→ Task details
Please retype the records below exactly, from the first line down to and including the line with "Hilfe / FAQ (402, 418)".

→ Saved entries
== Segment start ==

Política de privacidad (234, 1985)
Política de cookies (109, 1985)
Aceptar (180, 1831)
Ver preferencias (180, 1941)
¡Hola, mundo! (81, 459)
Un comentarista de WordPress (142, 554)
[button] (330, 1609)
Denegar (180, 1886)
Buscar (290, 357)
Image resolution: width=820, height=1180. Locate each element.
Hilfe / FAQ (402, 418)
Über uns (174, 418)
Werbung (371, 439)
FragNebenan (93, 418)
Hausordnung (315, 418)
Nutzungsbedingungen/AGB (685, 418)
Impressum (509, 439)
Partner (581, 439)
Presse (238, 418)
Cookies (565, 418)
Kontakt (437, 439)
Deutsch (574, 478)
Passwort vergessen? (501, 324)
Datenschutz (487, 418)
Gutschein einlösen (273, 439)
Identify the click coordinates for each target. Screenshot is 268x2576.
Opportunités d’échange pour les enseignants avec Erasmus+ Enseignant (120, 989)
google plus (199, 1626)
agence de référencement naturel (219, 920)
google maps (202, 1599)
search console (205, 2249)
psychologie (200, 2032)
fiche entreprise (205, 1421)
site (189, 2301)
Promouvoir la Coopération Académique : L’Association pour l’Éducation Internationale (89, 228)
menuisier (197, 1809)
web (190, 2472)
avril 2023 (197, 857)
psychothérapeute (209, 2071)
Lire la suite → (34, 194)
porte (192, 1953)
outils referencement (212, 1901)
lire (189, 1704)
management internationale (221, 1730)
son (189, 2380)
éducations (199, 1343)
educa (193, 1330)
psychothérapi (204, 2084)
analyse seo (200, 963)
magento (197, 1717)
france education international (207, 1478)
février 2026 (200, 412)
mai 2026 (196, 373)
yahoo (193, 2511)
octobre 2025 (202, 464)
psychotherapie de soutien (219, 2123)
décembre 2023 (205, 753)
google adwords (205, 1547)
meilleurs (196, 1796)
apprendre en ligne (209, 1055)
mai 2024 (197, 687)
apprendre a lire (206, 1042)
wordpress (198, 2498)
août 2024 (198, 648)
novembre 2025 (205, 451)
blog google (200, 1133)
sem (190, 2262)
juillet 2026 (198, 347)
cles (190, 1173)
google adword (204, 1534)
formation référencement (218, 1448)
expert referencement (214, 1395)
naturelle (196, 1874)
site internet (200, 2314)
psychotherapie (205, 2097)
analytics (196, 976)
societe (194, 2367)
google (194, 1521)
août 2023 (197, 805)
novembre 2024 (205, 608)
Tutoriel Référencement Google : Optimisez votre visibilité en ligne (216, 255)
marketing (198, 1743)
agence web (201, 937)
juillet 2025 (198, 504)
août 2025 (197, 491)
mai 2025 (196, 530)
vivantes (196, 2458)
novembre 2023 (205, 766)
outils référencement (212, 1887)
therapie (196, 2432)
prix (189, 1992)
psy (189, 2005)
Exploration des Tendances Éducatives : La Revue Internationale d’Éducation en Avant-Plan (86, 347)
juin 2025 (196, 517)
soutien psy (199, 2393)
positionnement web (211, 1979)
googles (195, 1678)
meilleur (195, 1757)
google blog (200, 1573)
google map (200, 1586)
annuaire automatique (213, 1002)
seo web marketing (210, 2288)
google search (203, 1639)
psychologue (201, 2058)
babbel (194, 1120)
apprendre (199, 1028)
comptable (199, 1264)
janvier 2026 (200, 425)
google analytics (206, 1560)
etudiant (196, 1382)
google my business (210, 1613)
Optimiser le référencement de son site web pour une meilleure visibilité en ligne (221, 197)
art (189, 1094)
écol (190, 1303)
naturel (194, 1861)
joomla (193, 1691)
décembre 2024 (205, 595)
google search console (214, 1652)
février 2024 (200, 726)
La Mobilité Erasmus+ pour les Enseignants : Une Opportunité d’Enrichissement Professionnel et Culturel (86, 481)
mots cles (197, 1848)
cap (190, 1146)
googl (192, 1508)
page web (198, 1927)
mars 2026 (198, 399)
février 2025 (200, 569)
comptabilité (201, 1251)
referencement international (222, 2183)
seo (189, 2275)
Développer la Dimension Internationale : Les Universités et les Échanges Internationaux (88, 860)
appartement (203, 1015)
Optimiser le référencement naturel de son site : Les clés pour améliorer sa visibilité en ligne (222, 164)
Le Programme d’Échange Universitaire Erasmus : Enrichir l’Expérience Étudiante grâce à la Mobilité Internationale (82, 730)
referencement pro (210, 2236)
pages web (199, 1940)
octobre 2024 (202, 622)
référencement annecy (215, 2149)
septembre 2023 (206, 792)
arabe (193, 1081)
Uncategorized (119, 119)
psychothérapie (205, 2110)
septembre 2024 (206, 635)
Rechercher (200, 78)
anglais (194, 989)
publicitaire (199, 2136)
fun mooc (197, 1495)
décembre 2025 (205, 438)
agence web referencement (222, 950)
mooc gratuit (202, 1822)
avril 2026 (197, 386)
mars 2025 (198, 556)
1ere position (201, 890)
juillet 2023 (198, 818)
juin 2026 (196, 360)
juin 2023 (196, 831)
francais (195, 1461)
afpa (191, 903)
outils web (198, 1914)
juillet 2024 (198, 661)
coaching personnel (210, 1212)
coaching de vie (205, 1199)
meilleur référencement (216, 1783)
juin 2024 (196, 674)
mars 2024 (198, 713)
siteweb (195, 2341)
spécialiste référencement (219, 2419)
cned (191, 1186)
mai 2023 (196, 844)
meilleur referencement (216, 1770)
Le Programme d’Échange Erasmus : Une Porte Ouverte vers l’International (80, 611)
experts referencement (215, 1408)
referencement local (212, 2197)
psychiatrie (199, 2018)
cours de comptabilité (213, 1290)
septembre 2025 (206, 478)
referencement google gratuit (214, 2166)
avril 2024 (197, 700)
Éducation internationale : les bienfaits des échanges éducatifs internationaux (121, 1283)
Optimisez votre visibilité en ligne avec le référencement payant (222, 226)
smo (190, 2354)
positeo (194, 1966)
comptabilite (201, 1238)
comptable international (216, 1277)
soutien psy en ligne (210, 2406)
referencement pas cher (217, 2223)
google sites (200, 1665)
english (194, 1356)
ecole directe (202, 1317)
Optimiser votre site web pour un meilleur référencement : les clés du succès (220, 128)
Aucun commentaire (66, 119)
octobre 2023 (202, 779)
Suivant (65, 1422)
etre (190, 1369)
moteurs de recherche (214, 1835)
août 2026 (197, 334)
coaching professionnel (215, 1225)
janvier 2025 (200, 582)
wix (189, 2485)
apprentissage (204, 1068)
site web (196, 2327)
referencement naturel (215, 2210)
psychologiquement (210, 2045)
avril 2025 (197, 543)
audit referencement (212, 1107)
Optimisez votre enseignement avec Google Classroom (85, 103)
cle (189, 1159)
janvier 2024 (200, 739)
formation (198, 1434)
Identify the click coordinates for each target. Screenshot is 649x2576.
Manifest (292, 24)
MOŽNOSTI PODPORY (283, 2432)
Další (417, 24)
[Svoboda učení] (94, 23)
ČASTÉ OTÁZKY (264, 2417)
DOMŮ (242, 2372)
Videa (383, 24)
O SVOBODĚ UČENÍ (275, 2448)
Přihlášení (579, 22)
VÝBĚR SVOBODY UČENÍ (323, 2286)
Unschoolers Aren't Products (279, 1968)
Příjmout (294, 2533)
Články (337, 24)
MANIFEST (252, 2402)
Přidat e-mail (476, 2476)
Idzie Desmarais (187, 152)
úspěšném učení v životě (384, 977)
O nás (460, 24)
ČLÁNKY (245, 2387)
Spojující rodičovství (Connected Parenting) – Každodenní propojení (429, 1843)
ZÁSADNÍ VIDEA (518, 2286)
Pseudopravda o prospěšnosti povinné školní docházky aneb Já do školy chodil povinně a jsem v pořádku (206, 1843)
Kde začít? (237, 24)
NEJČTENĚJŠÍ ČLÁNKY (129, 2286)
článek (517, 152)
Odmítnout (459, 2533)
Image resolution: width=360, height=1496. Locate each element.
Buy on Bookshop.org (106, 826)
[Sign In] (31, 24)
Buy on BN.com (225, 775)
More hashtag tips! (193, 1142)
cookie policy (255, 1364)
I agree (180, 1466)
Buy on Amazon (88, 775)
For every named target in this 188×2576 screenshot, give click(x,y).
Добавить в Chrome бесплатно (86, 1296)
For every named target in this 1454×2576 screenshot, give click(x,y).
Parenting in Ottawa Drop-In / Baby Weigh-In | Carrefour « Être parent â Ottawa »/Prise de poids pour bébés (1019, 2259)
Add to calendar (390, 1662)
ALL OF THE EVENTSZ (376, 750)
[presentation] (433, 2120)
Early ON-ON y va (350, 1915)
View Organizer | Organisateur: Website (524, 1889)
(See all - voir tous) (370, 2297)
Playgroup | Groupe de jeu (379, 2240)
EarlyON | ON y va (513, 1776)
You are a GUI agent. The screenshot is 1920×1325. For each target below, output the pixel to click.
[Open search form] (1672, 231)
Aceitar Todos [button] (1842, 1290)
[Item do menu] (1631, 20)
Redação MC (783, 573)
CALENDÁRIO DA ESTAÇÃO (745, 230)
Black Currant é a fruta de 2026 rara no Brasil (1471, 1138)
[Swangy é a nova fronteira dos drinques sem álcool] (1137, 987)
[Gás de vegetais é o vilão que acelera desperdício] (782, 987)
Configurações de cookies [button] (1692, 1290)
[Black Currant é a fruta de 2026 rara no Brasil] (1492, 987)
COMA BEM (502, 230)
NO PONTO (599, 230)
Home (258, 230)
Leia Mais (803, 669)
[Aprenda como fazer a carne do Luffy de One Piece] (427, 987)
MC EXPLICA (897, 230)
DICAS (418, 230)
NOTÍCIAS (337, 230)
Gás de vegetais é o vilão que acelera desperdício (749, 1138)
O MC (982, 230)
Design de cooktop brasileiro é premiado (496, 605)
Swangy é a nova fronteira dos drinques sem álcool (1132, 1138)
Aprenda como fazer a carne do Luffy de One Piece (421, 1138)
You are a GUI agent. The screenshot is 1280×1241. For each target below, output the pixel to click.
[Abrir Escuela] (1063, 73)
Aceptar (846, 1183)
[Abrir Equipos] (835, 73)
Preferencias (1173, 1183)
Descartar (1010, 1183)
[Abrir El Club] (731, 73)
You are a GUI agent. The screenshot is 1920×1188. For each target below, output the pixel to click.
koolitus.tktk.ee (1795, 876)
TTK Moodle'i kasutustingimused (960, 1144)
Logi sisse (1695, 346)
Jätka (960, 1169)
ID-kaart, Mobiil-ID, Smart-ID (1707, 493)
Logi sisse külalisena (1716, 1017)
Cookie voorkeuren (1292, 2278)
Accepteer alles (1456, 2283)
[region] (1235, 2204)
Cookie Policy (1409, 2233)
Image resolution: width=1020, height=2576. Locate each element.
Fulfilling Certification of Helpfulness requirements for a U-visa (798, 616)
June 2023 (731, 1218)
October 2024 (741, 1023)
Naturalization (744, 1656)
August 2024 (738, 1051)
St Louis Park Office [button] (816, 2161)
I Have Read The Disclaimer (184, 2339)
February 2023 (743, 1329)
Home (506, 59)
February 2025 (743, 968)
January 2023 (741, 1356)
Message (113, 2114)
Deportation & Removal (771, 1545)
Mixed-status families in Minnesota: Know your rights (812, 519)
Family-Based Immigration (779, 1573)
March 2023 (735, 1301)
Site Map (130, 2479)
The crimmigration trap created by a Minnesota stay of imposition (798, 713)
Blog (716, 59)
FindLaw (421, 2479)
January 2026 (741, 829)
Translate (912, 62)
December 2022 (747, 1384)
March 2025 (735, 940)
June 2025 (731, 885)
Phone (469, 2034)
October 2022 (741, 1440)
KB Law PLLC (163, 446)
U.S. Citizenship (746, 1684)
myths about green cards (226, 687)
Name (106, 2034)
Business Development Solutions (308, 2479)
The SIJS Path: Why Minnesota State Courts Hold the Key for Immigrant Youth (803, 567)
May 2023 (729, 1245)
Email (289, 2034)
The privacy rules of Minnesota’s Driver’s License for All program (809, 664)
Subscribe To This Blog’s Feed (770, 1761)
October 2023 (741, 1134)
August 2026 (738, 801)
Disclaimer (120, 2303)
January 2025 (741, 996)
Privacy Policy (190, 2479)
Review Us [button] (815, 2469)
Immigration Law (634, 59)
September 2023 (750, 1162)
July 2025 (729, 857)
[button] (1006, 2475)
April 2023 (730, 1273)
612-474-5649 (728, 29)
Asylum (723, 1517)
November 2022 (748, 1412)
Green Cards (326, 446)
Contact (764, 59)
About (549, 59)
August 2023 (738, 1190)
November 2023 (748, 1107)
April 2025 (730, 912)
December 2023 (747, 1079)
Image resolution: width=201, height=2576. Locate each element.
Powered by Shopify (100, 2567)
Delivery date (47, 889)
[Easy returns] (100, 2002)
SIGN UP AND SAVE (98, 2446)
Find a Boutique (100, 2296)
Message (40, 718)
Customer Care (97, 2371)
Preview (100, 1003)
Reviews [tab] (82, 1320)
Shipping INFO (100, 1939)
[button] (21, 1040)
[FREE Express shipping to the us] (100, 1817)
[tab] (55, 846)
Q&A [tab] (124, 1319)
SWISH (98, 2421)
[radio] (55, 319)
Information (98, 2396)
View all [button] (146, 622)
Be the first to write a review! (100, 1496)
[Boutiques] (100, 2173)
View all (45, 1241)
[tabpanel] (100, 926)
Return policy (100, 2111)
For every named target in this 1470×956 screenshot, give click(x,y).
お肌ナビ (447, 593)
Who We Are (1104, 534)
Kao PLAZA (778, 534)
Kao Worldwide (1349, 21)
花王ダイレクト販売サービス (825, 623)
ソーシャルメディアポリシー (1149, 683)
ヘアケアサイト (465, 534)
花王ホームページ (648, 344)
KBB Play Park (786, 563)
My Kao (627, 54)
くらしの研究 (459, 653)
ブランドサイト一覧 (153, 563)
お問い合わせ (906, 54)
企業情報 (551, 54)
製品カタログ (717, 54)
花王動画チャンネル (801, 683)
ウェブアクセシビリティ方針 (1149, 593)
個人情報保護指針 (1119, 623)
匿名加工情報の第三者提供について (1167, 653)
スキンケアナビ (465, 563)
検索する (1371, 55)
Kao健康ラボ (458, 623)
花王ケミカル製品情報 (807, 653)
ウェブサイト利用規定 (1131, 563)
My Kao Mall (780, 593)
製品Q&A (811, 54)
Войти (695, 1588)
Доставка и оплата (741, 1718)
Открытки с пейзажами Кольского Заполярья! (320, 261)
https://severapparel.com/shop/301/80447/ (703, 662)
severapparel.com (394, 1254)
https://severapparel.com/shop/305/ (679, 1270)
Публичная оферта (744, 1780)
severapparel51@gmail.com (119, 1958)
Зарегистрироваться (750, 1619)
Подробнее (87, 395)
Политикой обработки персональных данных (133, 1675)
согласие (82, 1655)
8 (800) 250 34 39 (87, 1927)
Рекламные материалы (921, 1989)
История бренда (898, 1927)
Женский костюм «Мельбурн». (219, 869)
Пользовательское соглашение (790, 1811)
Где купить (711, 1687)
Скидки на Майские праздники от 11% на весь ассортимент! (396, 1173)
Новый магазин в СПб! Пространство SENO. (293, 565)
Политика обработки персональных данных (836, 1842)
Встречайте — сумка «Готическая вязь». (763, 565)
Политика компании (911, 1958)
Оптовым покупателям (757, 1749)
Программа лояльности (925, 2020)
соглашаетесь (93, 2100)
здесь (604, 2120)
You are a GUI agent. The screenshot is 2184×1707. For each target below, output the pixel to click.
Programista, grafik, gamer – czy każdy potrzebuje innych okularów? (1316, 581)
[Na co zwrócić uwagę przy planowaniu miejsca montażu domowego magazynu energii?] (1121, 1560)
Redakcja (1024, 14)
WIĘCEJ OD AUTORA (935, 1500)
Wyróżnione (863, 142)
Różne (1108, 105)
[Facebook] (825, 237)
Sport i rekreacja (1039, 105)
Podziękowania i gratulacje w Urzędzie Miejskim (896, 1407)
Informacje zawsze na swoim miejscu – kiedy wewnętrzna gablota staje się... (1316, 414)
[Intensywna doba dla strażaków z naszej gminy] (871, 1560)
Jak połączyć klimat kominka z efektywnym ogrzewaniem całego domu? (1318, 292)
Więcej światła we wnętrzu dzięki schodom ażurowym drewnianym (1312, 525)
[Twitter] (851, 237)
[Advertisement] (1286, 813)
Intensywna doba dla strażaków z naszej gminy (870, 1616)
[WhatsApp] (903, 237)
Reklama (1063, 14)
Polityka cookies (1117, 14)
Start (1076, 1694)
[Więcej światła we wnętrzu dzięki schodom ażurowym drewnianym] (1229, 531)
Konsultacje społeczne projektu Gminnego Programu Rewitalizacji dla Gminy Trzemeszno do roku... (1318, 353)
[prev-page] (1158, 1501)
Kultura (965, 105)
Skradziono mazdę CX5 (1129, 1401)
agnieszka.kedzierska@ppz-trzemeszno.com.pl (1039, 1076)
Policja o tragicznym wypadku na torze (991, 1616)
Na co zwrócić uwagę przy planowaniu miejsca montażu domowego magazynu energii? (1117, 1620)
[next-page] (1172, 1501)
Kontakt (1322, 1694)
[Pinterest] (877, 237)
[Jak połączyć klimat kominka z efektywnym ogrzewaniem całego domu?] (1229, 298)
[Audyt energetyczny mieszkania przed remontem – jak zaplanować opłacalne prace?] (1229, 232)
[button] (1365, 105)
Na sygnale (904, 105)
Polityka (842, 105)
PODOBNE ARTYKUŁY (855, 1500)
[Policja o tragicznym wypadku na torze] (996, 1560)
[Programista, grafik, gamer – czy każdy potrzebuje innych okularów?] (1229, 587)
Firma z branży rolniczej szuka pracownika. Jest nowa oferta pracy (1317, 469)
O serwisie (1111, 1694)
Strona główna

== Segment end ==

→ Response
Política de privacidad (234, 1985)
Política de cookies (109, 1985)
Aceptar (180, 1831)
Ver preferencias (180, 1941)
¡Hola, mundo! (81, 459)
Un comentarista de WordPress (142, 554)
[button] (330, 1609)
Denegar (180, 1886)
Buscar (290, 357)
Image resolution: width=820, height=1180. Locate each element.
Hilfe / FAQ (402, 418)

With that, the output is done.